Written instruction 1: Collect every line of the records that contains the string "should". Case counts.

Text shown:
+---+

Example 3: This example is about measuring a complex query taken from the TPCS-DS benchmark at scale 1500GB deployed using spark-sql-perf. The query tested is TPCDS_v1.4_query 14a. The amount of I/O and of shuffle to support the join operations in this query are quite important. In this example Spark was run using 14 executors (on a cluster) and a total of 28 cores (2 cores for executor). Spark version: 2.1.0. The example is reported mostly to show that sparkMeasure can be used also for complex and long-running workload. I postpone the analysis, as that would go beyond the scope of this post. The output metrics of the execution of query TPCDS 14a in the test environment described above are:

Scheduling mode = FIFO
SparkContex default degree of parallelism = 28
numstages = 23
sum(numtasks) = 13580
sum(duration) = 6136302 (1.7 h)
sum(executorruntime) = 54329000 (15.1 h)
sum(executorcputime) = 36956091 (10.3 h)
sum(executordeserializetime) = 52272 (52 s)
sum(executordeserializecputime) = 28390 (28 s)
sum(resultserializationtime) = 757 (0.8 s)
sum(jvmgctime) = 2774103 (46 min)
sum(shufflefetchwaittime) = 6802271 (1.9 h)
sum(shufflewritetime) = 4074881 (1.1 h)
max(resultsize) = 12327247
sum(numupdatedblockstatuses) = 894
sum(diskbytesspilled) = 0
sum(memorybytesspilled) = 1438044651520 (1438.0 GB)
max(peakexecutionmemory) = 379253665280
sum(recordsread) = 22063697280
sum(bytesread) = 446514239001 (446.5 GB)
sum(recordswritten) = 0
sum(byteswritten) = 0
sum(shuffletotalbytesread) = 845480329356 (845.5 GB)
sum(shuffletotalblocksfetched) = 1429271
sum(shufflelocalblocksfetched) = 104503
sum(shuffleremoteblocksfetched) = 1324768
sum(shufflebyteswritten) = 845478036776 (845.5 GB)

+---+

Written instruction 2: From the Spark query metrics excerpt, list each metric whose parenthetical conversion is given in hours, together with that hour figure.

+---+

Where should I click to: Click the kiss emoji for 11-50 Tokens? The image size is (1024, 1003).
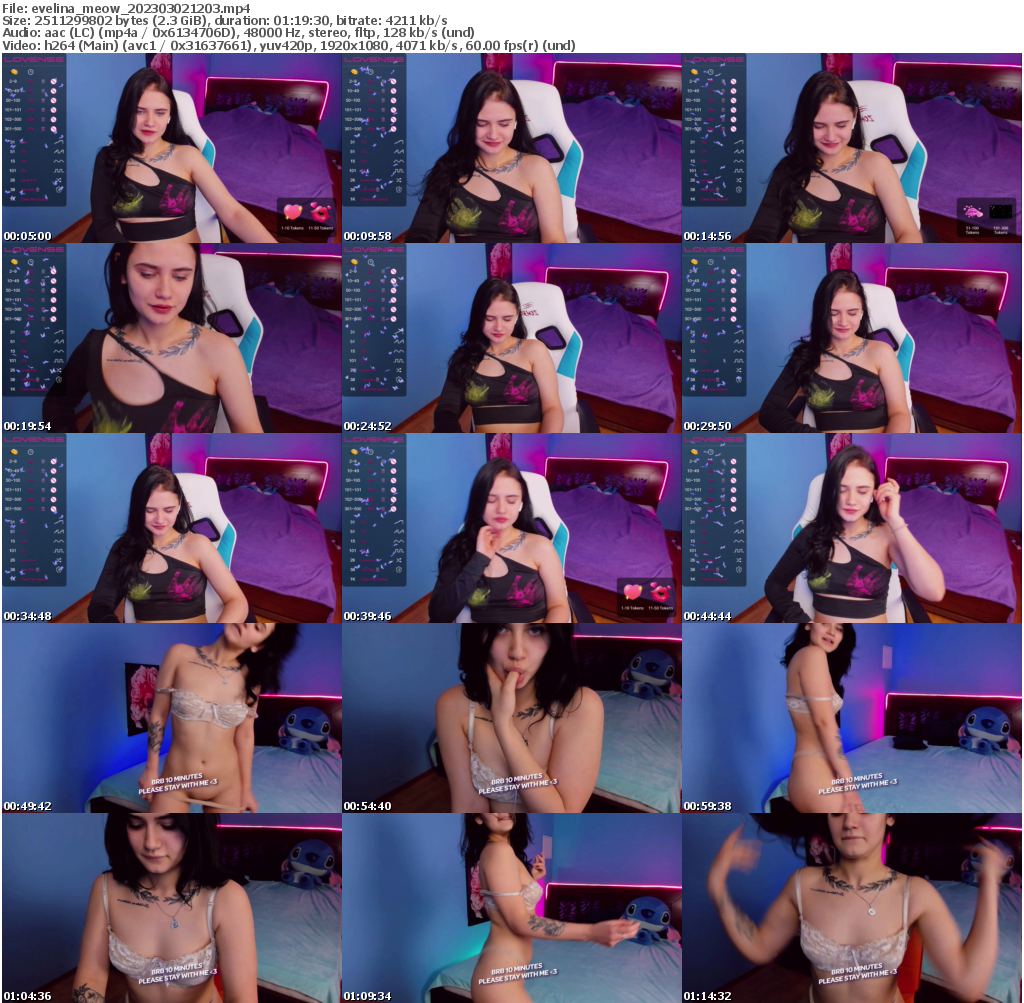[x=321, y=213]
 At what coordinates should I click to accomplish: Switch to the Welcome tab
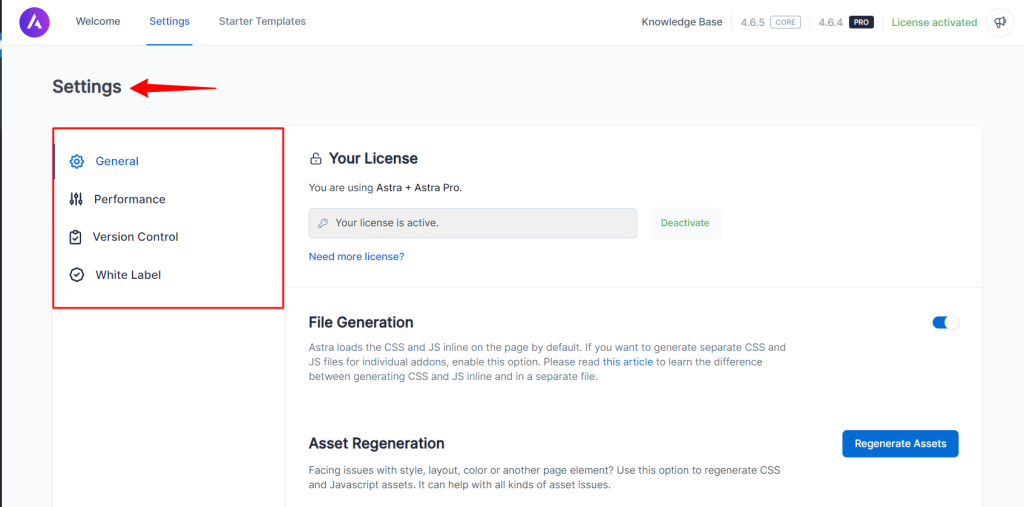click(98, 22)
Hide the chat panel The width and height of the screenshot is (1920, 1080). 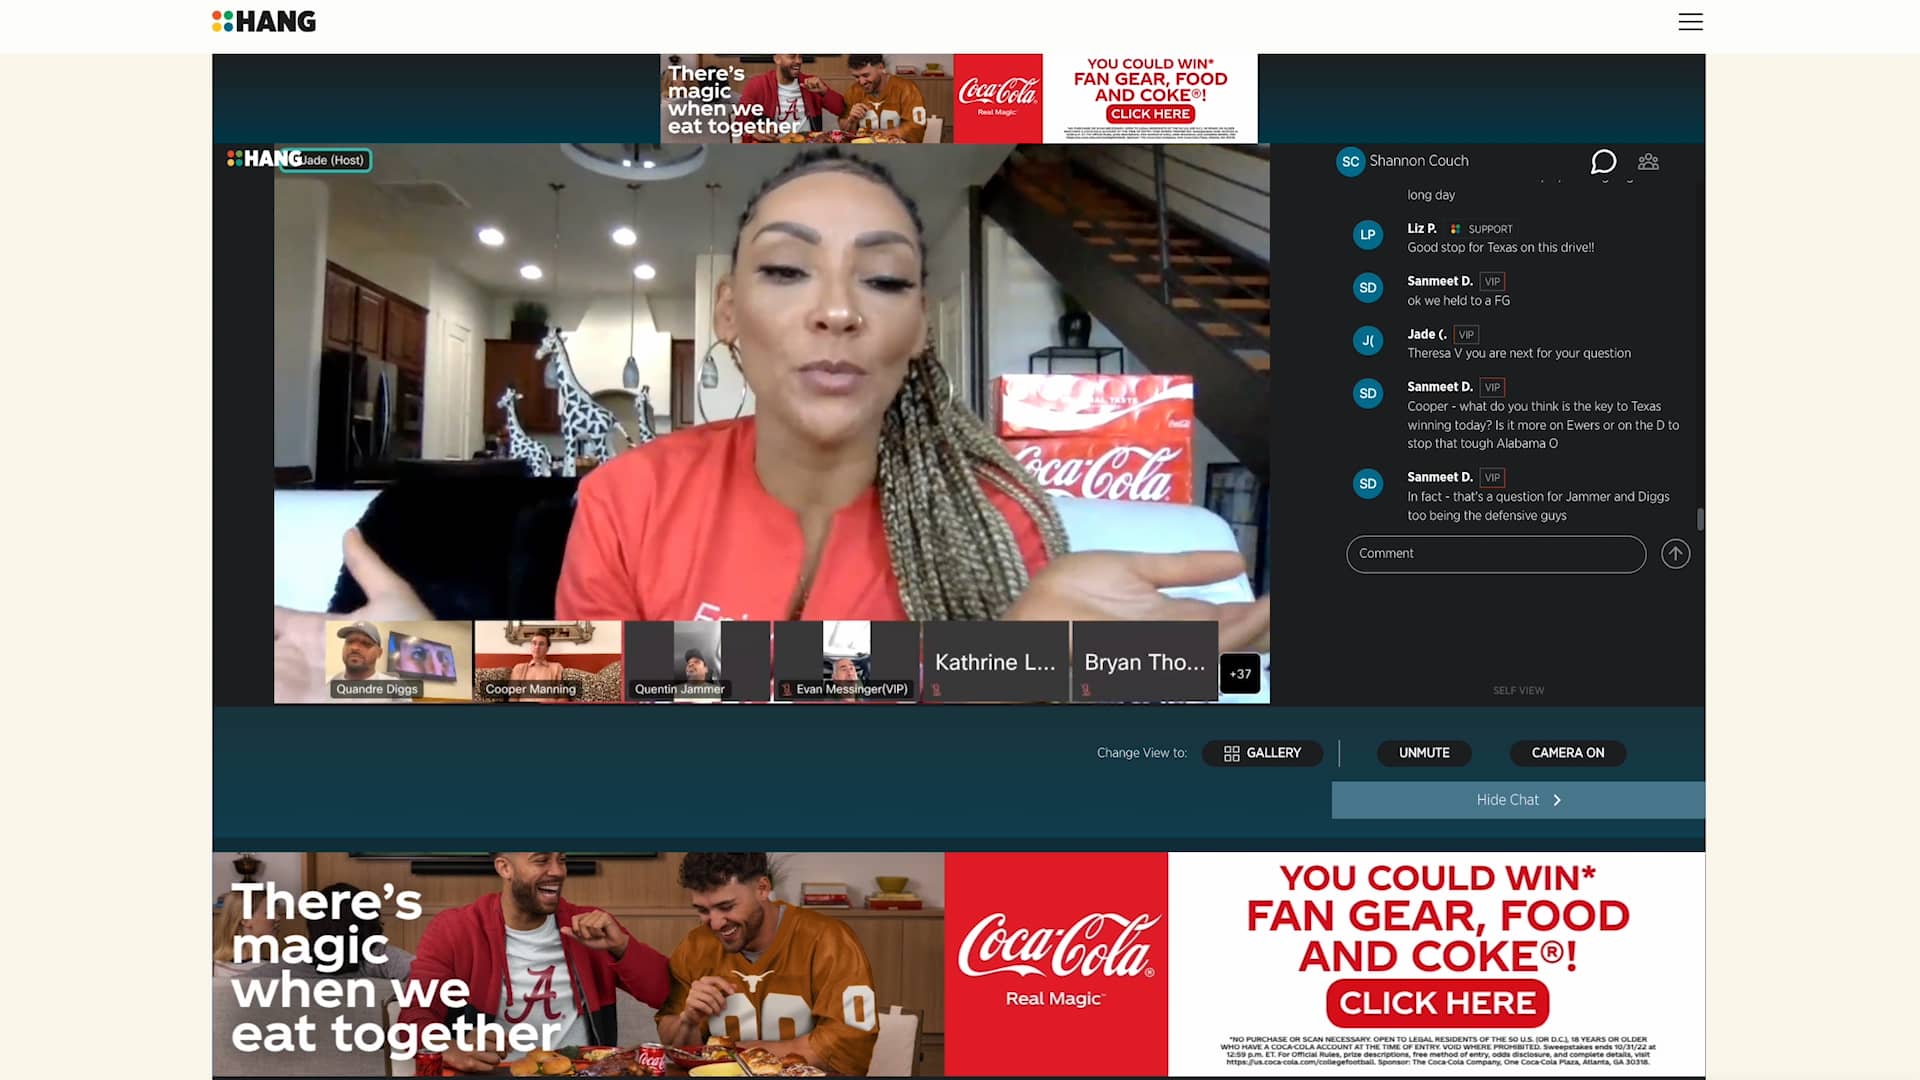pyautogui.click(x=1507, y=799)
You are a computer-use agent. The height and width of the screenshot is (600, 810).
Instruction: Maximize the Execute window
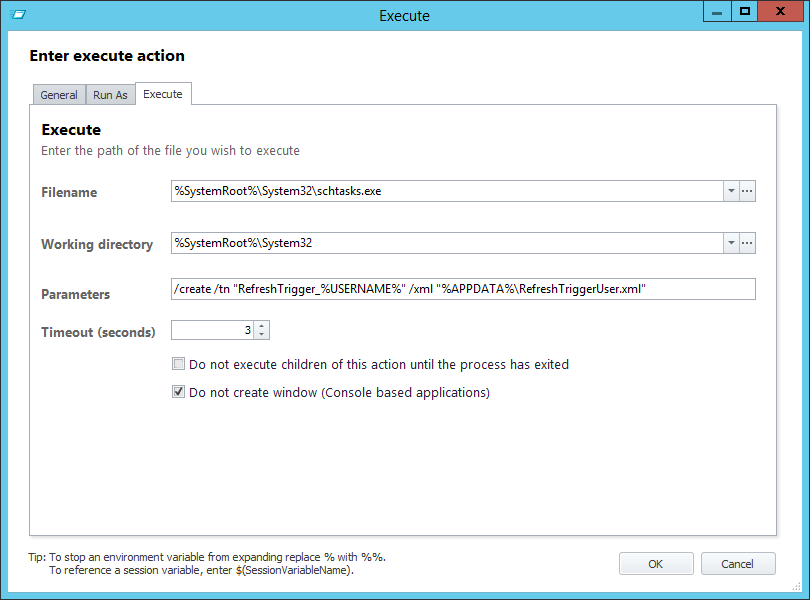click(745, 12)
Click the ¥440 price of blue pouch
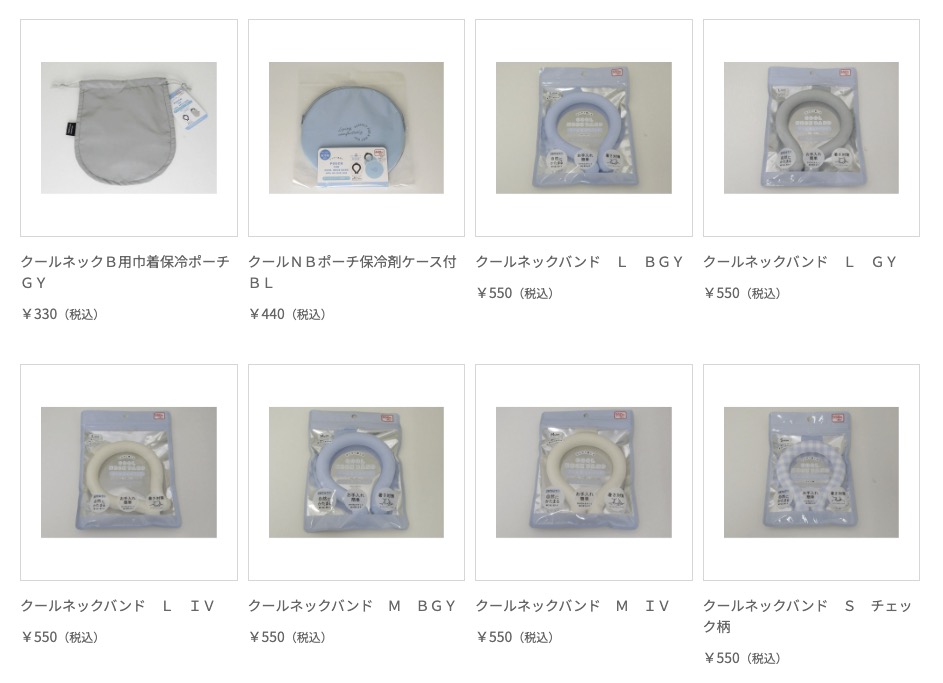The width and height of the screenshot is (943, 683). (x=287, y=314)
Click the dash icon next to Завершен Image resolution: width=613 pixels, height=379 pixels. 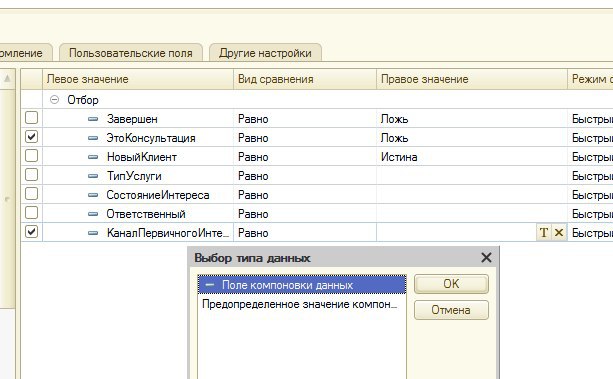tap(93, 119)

+---+

Task answer 1:
Where should I click to: Click the kiss emoji for 11-50 Tokens? The image size is (1024, 1003).
 At what coordinates should I click to accomplish: Switch to the Welcome tab

Task answer 2:
sum(duration): 1.7 h
sum(executorruntime): 15.1 h
sum(executorcputime): 10.3 h
sum(shufflefetchwaittime): 1.9 h
sum(shufflewritetime): 1.1 h